▸ **Problem description**: The lines below that include the word "computer" are to be reported.

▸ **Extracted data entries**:
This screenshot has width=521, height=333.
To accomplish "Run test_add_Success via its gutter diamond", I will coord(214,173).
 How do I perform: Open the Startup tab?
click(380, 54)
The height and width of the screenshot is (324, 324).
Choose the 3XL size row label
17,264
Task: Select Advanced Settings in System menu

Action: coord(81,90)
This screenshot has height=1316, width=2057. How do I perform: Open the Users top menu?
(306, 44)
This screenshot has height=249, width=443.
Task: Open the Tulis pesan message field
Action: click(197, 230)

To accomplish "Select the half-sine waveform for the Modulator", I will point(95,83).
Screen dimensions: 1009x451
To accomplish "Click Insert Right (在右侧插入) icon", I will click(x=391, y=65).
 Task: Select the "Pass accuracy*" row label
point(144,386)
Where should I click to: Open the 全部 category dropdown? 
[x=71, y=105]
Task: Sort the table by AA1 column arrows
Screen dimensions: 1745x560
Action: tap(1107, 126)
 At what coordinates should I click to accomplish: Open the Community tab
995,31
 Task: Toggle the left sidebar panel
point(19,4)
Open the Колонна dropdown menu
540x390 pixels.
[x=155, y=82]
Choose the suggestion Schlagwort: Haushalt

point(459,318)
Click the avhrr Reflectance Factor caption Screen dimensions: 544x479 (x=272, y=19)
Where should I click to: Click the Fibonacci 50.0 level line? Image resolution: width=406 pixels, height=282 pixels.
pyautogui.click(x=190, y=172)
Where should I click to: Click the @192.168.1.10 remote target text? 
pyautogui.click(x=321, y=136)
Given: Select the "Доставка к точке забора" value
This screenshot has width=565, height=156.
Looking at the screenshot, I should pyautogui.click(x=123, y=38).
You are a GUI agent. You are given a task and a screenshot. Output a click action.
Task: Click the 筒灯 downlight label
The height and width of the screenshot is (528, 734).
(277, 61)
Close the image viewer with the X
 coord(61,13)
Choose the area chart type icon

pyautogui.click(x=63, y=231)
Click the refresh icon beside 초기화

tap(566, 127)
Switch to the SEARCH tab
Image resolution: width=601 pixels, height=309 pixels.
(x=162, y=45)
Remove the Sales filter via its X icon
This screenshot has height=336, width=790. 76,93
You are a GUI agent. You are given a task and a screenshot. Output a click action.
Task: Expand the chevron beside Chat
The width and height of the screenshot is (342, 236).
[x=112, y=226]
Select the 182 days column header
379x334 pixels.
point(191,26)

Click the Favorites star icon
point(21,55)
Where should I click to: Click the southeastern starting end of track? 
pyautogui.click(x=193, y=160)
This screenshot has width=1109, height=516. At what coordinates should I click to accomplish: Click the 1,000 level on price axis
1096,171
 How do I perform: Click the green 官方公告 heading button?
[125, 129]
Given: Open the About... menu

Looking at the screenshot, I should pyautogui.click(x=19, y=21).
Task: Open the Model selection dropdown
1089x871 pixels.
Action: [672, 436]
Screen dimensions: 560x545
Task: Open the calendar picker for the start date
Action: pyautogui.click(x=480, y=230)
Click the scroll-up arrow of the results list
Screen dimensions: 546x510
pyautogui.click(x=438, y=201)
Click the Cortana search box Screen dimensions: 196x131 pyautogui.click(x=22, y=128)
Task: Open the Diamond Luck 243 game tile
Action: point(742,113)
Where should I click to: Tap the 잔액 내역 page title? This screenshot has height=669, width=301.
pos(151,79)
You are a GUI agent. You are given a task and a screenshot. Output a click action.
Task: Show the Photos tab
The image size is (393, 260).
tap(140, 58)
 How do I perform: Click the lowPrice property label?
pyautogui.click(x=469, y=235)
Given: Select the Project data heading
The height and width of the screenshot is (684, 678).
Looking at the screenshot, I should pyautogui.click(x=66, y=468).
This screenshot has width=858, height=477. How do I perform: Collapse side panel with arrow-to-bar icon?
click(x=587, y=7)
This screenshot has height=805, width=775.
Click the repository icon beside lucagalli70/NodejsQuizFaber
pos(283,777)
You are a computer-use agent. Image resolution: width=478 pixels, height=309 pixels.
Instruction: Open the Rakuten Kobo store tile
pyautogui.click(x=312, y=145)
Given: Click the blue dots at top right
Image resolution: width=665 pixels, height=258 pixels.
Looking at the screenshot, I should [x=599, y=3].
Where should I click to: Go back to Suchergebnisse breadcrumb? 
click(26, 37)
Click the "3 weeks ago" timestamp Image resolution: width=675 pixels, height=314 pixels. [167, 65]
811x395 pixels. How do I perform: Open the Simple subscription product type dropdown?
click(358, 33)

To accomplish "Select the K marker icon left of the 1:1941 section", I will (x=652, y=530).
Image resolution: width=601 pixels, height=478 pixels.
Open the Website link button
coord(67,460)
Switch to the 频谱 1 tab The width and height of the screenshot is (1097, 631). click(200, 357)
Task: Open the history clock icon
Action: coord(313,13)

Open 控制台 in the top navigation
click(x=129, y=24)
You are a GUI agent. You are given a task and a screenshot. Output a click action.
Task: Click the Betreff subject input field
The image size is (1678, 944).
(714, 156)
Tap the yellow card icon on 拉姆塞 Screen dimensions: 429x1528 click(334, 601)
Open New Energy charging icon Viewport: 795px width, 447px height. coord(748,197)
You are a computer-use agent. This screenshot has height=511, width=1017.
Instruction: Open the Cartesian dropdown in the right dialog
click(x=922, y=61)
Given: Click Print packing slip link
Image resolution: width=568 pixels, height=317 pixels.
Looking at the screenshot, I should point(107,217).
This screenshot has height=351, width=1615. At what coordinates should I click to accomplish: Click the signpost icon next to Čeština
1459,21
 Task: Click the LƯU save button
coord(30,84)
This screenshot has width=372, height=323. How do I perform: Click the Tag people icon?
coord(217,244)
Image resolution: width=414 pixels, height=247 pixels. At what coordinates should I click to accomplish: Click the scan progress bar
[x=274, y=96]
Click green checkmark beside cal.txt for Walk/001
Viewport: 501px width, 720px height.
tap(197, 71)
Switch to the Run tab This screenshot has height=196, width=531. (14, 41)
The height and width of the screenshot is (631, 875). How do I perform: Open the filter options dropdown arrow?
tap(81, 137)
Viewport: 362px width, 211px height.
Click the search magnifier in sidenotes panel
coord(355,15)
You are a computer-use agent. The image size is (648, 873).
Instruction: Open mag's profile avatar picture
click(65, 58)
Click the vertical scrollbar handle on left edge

▸ **Reply**:
You are a computer-use agent. Image resolution: width=478 pixels, height=309 pixels.
You are a computer-use agent. This screenshot has height=511, width=1017.
You are a computer-use agent. The image size is (648, 873).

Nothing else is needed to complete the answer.